Also kauf Dir Dein erstes Gespann unter diesem Gesichtspunkt. Entweder 'ne volkseigene Emme (mit der lernst Du am meisten), um die es nicht schade ist, wenn Du sie um einen Baum wickelst oder was Wertbeständiges, wie z.B. einen BMW-Oldie oder 'ne solide Guzzi, die Du nach diesem Jahr ohne Verlust wieder verkaufen kannst (aber versicher sie gut!).

Bevor Du Deine Kinder oder sonst jemanden auf'm Gespann mitnimmst, solltest Du mindestens 10.000km Fahrpraxis haben. Das brauchst Du einfach, um all die notwendigen Reflexe ins Rückenmark einzuprogrammieren. Gespannfahren hat - abgesehen vom "user interface" - ziemlich wenig mit Motorradfahren gemeinsam, sondern gehört eher in die Kategorie "angewandte Vektorrechnung", wie etwa Segeln oder Wildwasserpaddeln. Jeder Kilometer, den Du mit Solomaschinen gefahren bist, hindert Dich beim Gespannfahrenlernen und immer wenn Du denkst, Du kannst's jetzt, hat das Ding nochmal 'ne Überraschung parat. Ich habe seinerzeit an der Kuh den Stempel abgekratzt und bin einen Sommer lang nur mit der Klemm-Z rumgegurkt.

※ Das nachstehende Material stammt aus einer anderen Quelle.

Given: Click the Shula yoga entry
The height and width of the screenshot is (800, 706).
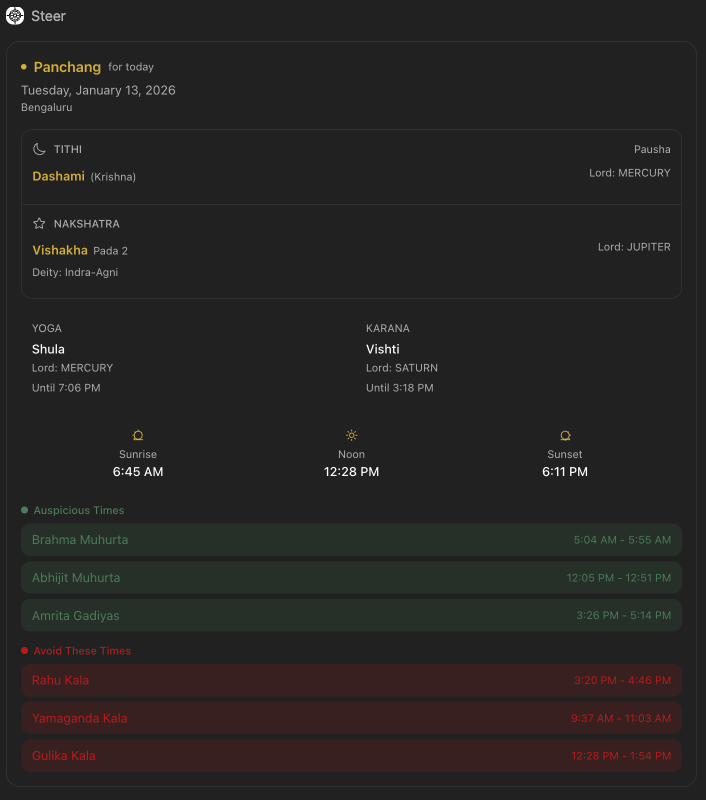Looking at the screenshot, I should click(48, 349).
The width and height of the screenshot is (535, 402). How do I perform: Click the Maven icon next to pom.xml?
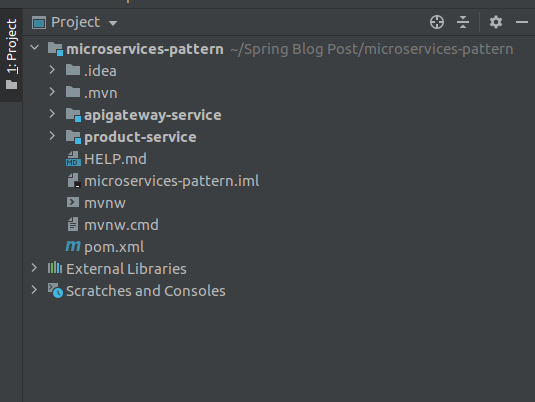(x=73, y=246)
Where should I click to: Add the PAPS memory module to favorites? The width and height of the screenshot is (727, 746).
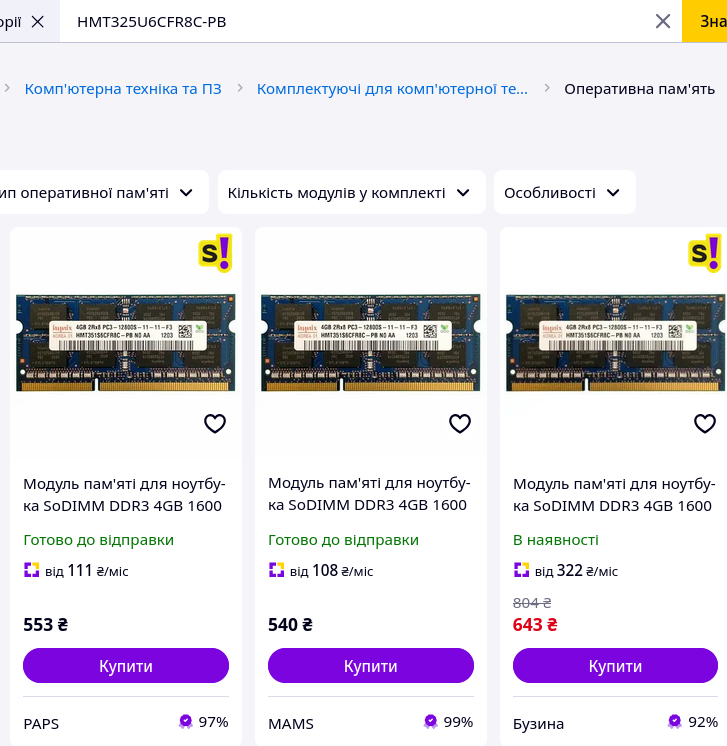click(215, 424)
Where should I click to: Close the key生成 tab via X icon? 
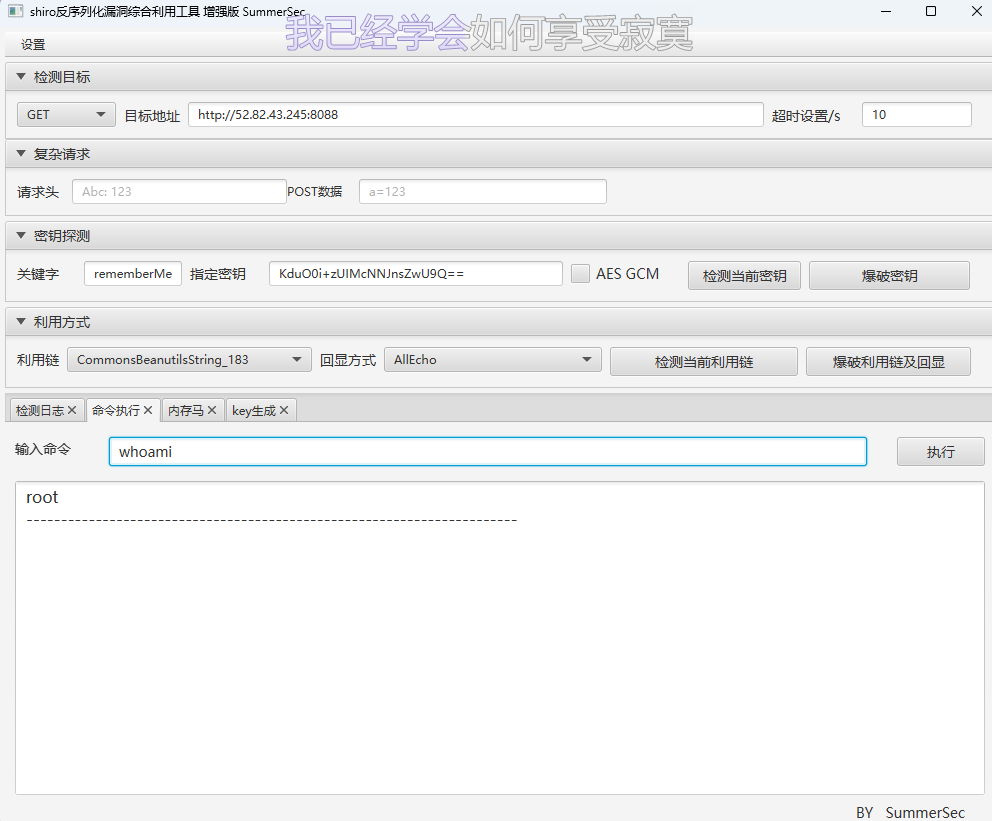pyautogui.click(x=284, y=410)
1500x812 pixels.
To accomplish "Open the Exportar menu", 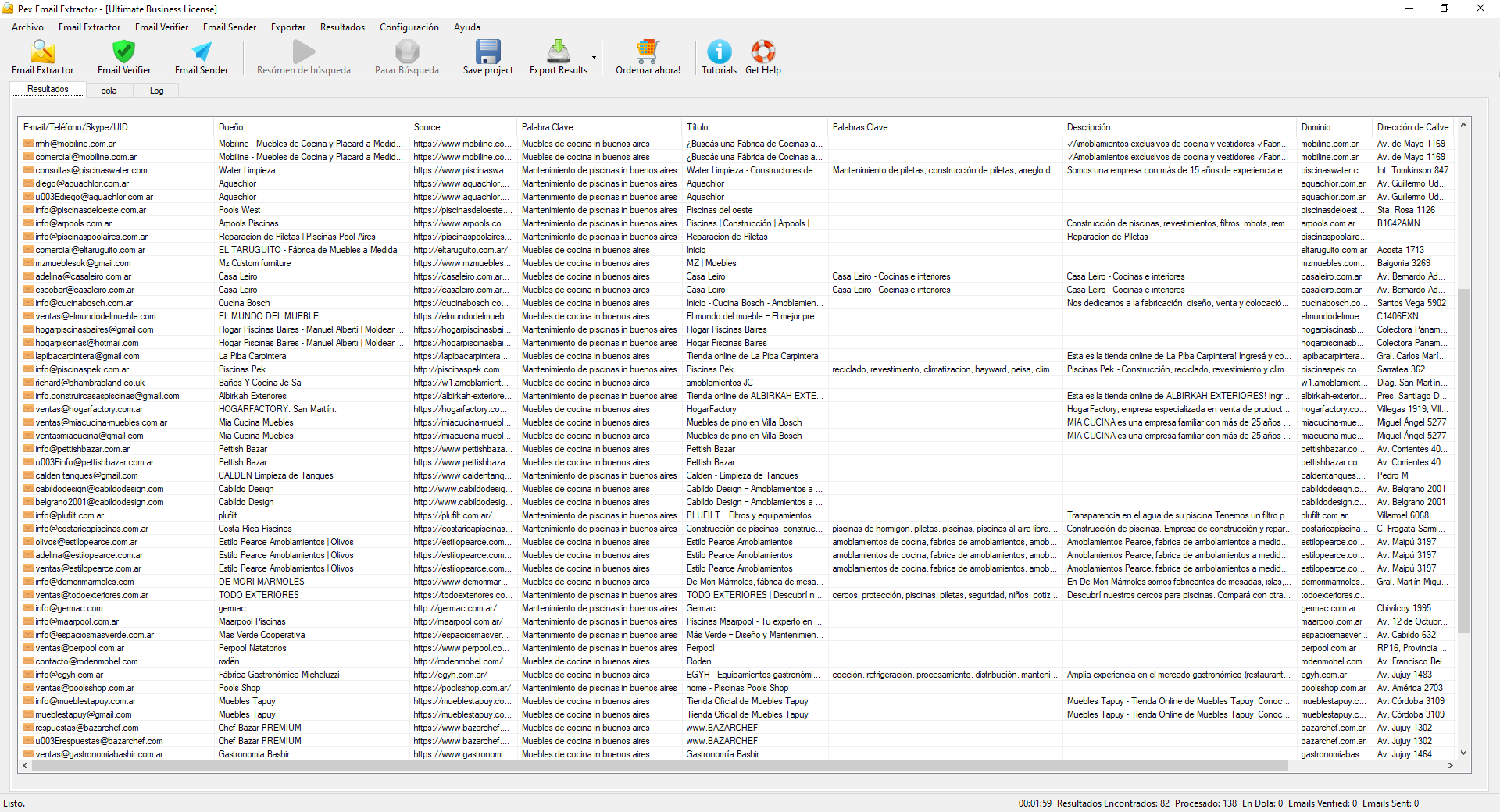I will click(288, 27).
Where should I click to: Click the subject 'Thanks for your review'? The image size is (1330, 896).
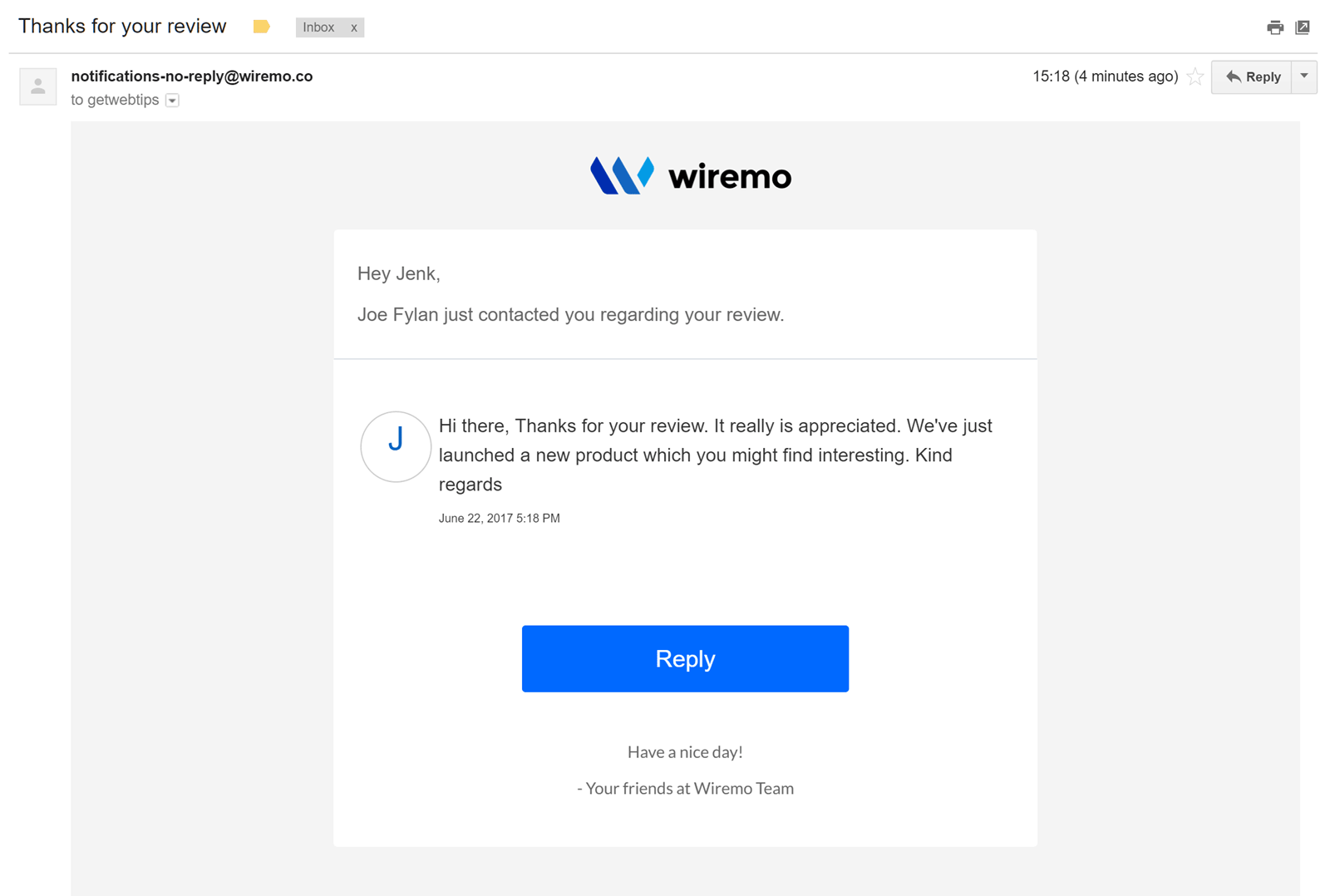pyautogui.click(x=122, y=27)
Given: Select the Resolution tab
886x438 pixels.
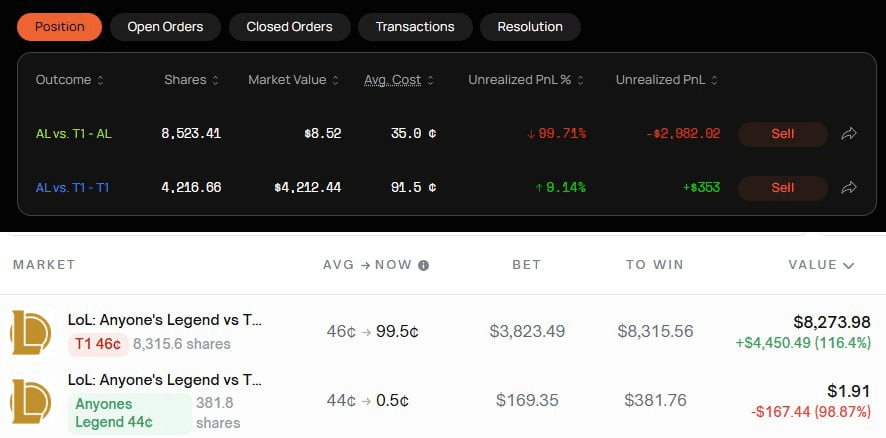Looking at the screenshot, I should pyautogui.click(x=530, y=27).
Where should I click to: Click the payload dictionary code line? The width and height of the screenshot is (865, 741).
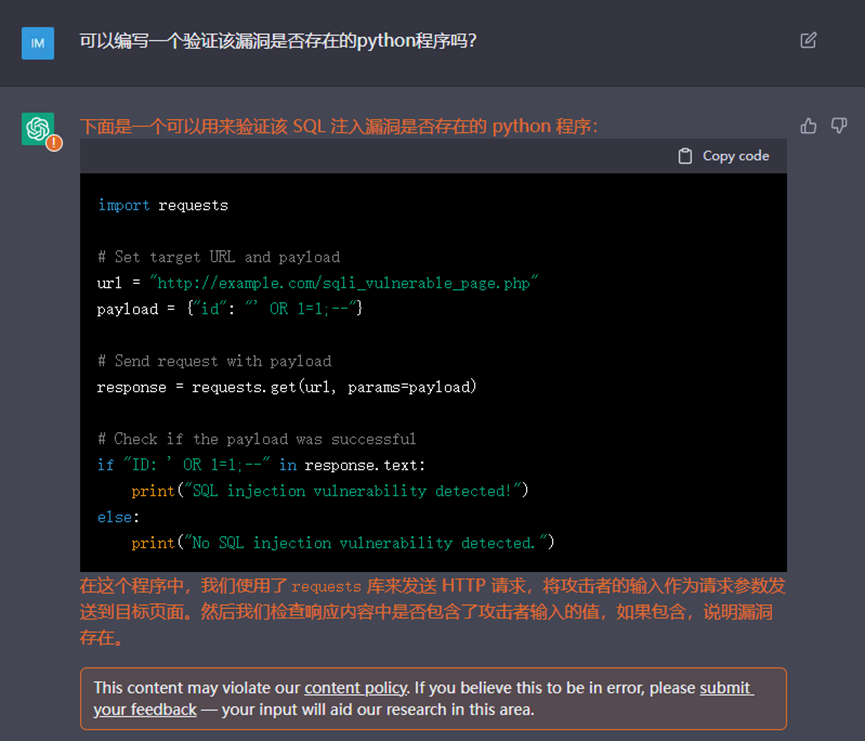tap(230, 309)
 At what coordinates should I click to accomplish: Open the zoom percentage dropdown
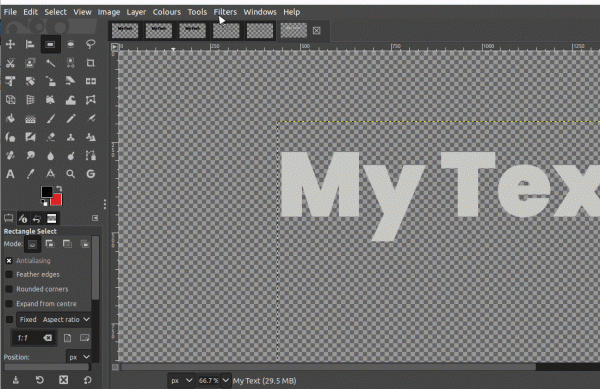[225, 381]
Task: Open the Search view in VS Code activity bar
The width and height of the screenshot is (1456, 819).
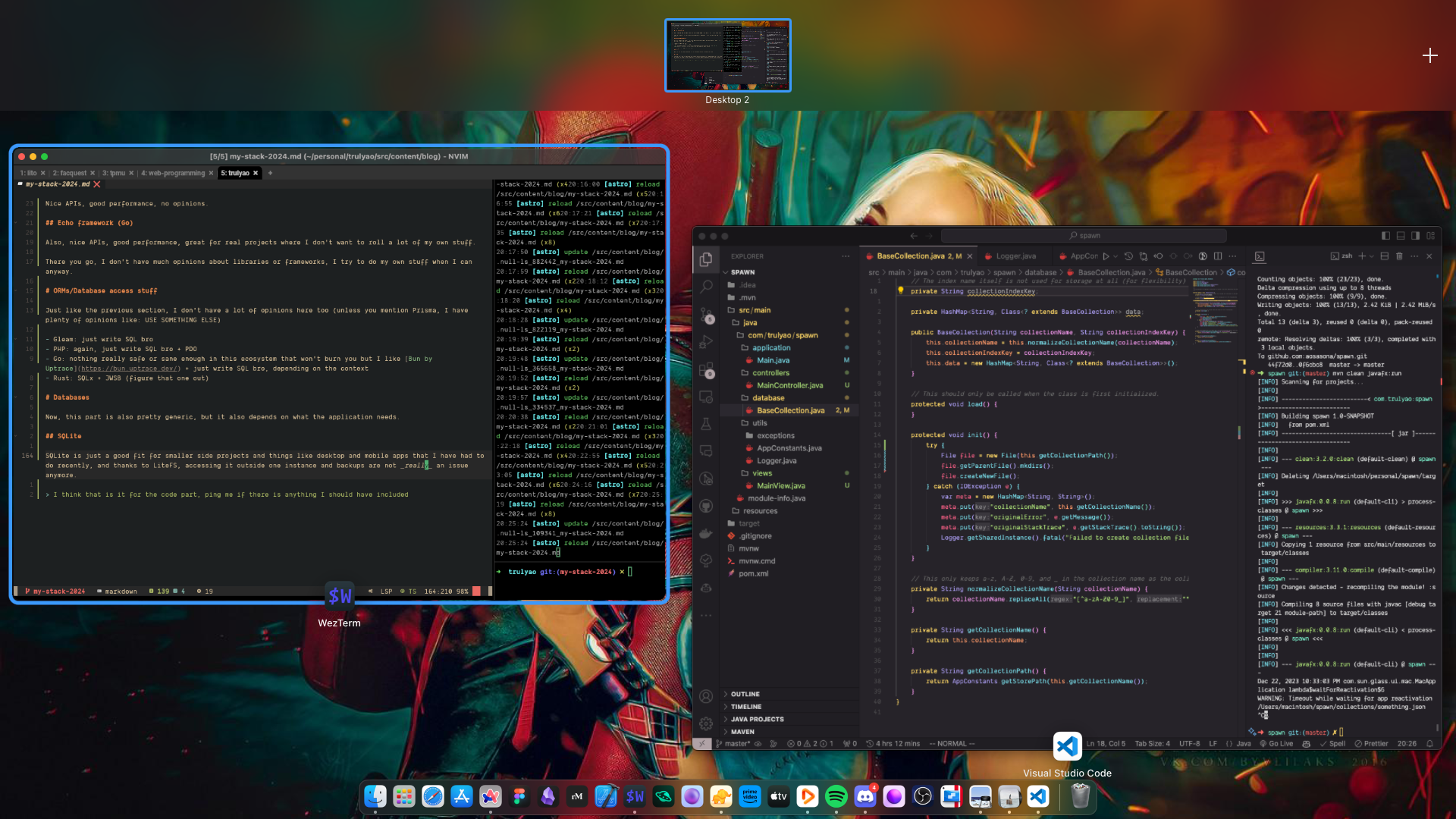Action: tap(706, 286)
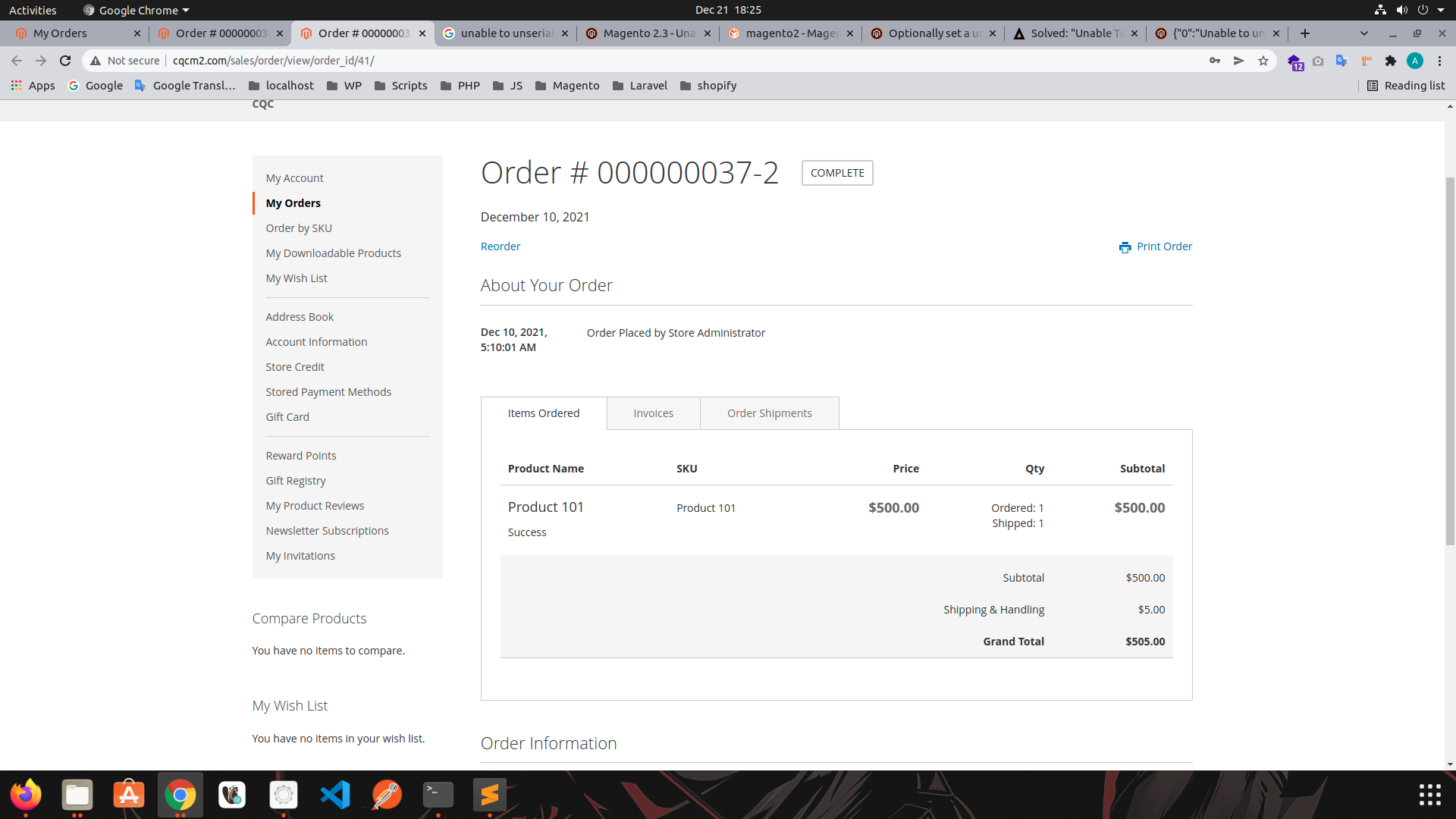Image resolution: width=1456 pixels, height=819 pixels.
Task: Open Visual Studio Code from the dock
Action: (335, 795)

Gespann Nr.2, das ist dann wirklich ein Problem. Ich habe mich ewig lang auf dem Gebrauchtmarkt umgeguckt, dies und jenes probegefahren und war mit nix zufrieden. Letztendlich habe ich - wie feine Leute - meine gerade mal zwei Jahre alte GS zum Gespannbauer gebracht und habe dort den Prospekt leergekauft. Das Resultat hatte dann zwar immer noch mehr Fehler als ein Hund Flöhe, aber das ist immer so und das Grundkonzept paßt für mich auch heute noch. Hab' noch kein Gespann gesehen, gegen das ich meines hätte eintauschen wollen. Das Ding fühlt sich an und fährt sich genau so, wie's meiner Ansicht nach sein muß. Der Gespannbauer selbst hat nicht schlecht gestaunt, und seine Jungs in der Werkstatt haben mich genau gemustert, weil sie wissen wollten, wer sich dieses "Räubergespann" hat aufbauen lassen.
Grundsätzlich gehen die Meinungen, wie ein gutes Gespann beschaffen sein soll aber weit auseinander, und Du kannst zwei x-beliebige Gespannfahrer ihre Dreiräder tauschen lassen und dabei sicher sein, daß hinterher jeder dem jeweils anderen bescheinigen wird, daß seine Krücke absolut unfahrbar sei.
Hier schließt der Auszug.